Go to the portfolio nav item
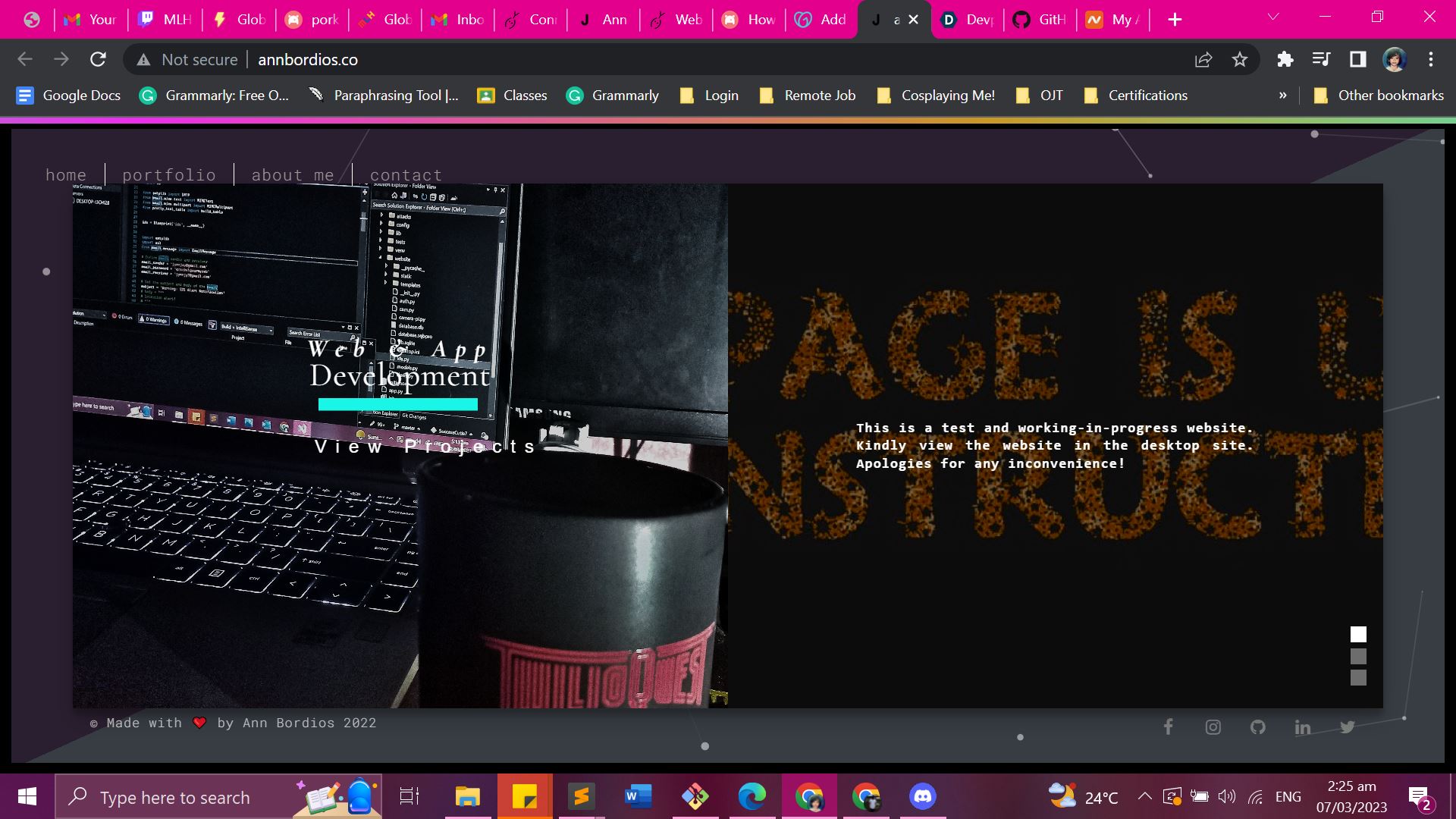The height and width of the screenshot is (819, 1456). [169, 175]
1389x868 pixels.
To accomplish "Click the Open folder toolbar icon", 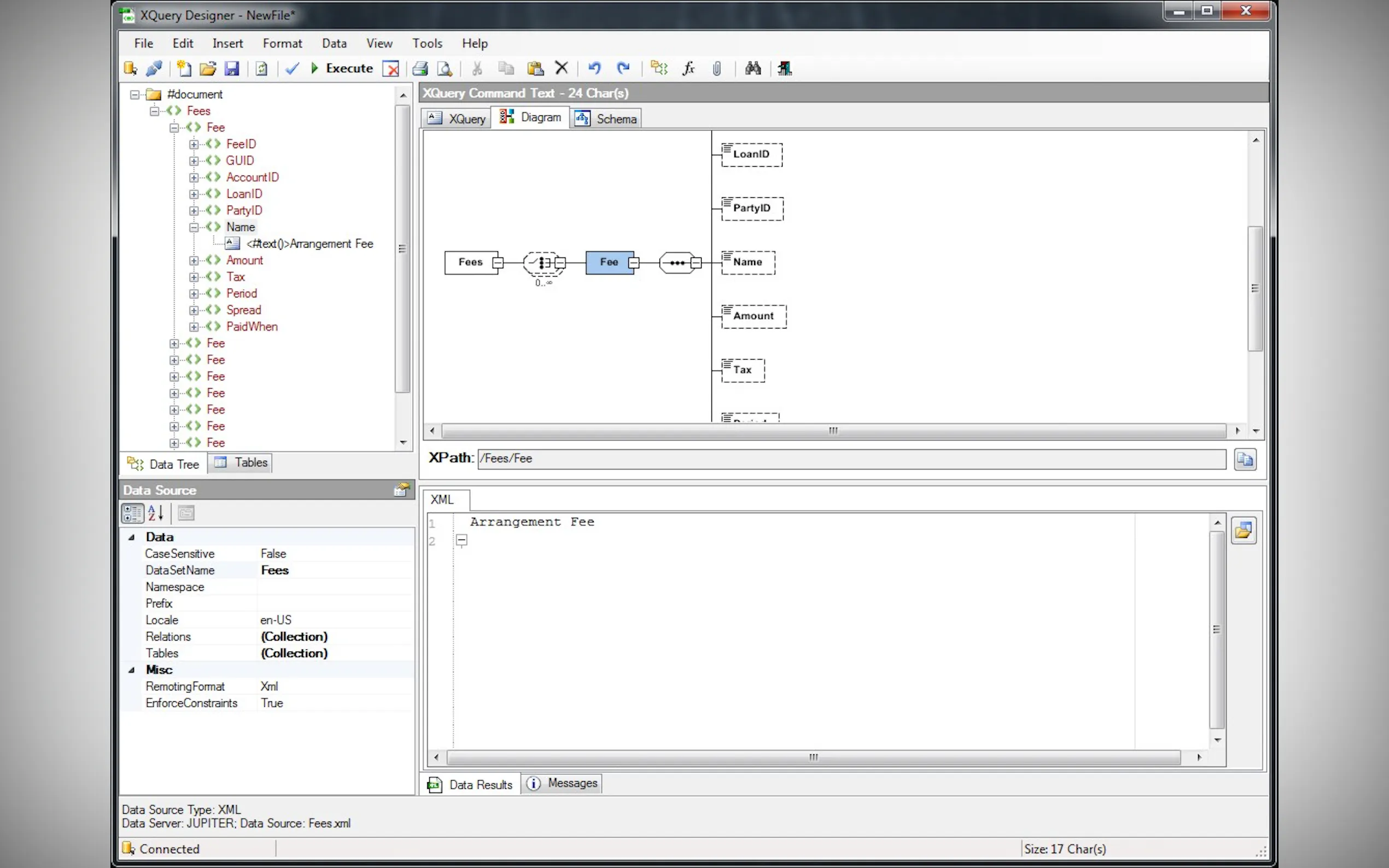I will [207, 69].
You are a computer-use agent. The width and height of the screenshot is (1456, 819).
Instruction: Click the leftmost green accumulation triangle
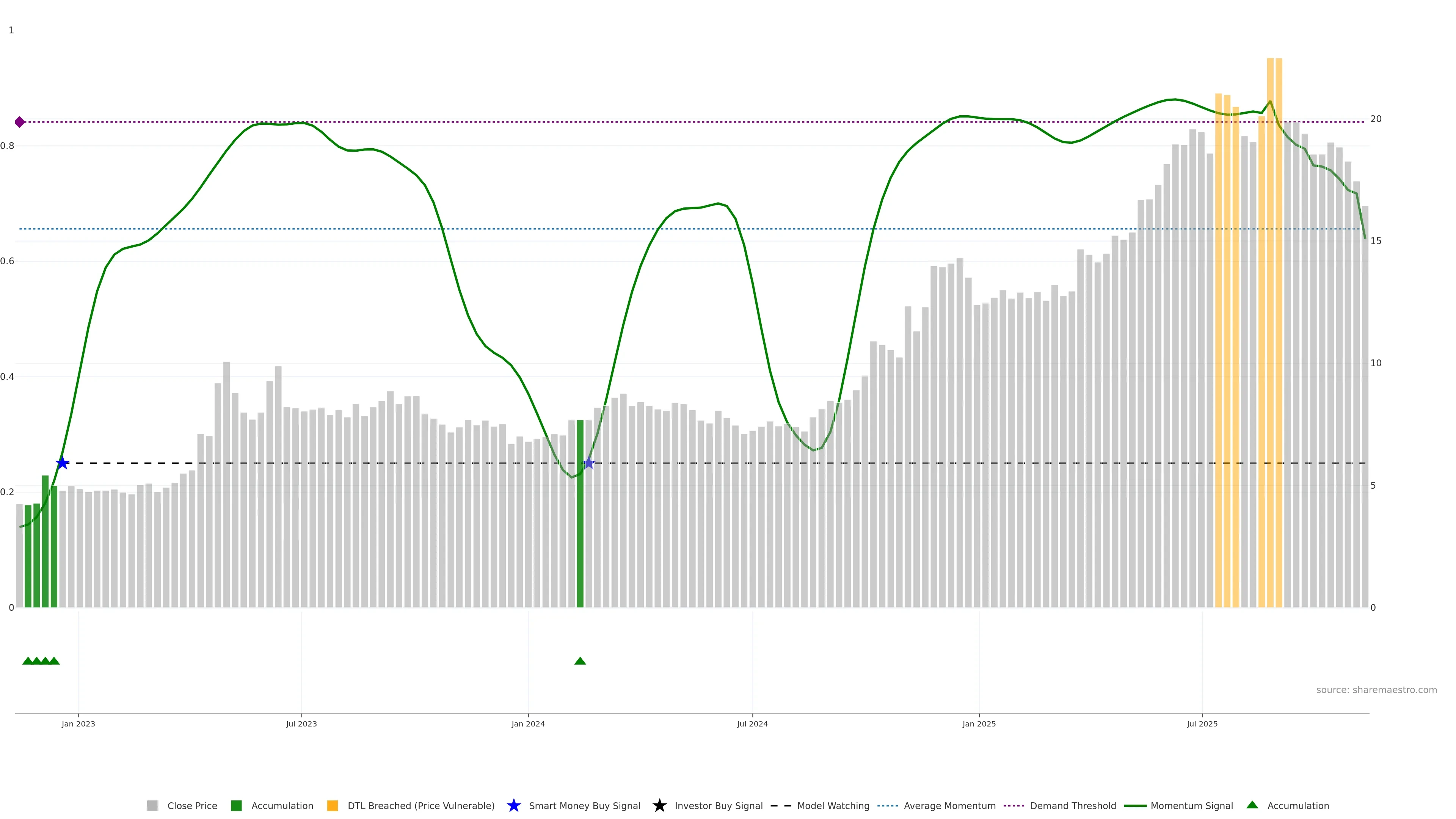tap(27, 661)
__________
* WHAT NEEDS TO BE DONE *
Your task is to restate word for word the lines from the one containing "Instruction: Click the" through the last line of the data, both ends included, with no pictures.

* ANSWER TO THIS TASK *
Instruction: Click the leftmost green accumulation triangle
tap(27, 661)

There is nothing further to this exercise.